Président du Parti écologique : Les citoyens respirent plus de poussière que l'air

La chute des températures a également rétabli l'augmentation de la pollution atmosphérique au Kosovo. Cette année encore, des statistiques alarmantes sur la qualité de l'air mettent en lumière la question de la pollution atmosphérique par les institutions. Ils présentent des niveaux de pollution très inquiétants, en particulier dans les zones urbaines comme Pristina, Fushe-Kosovo, Obilqi et Mitrovica. Indice [...]
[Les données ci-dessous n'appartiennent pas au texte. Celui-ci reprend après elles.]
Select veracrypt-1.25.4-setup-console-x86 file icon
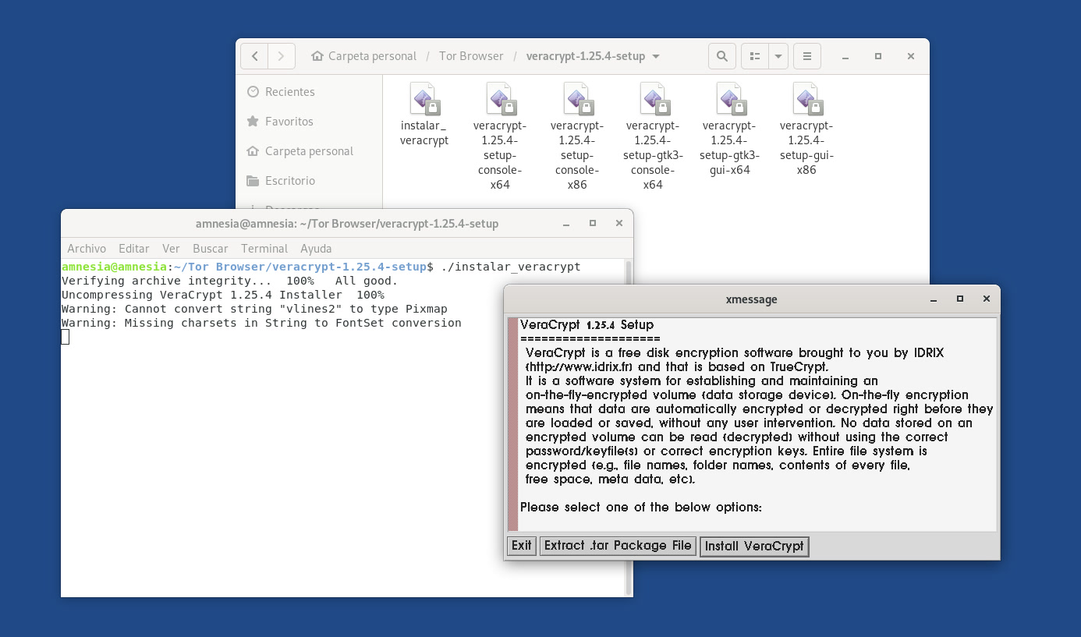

Ils présentent des niveaux de pollution très inquiétants, en particulier dans les zones urbaines comme Pristina, Fushe-Kosovo, Obilqi et Mitrovica. L'indice de qualité de l'air, mesuré par l'ambassade américaine à Pristina cette semaine, était à “malsain”, écrit Koha Ditore.
Placer dans la capitale de quatre moniteurs, où les citoyens peuvent voir le niveau de pollution atmosphérique, a provoqué des réactions la semaine dernière. Ces moniteurs installés à quatre endroits différents font partie du projet de coopération technique de la JICA, “Projet de capacité de développement pour la lutte contre la pollution atmosphérique dans la République du Kosovo”, d'une valeur de 4 millions d'euros.
Les citoyens ont accueilli favorablement les observateurs, mais ils ont également demandé des mesures concrètes pour réduire la pollution.
Il serait préférable de créer des espaces verts, de veiller sur les gaz qui sortent d'Obiliki, mais il ne veut que tromper les gens, parce que cela ne veut rien dire. Seulement vous voyez la pollution, la poussière fait son travail”, un citoyen de Pristina a dit de KTV.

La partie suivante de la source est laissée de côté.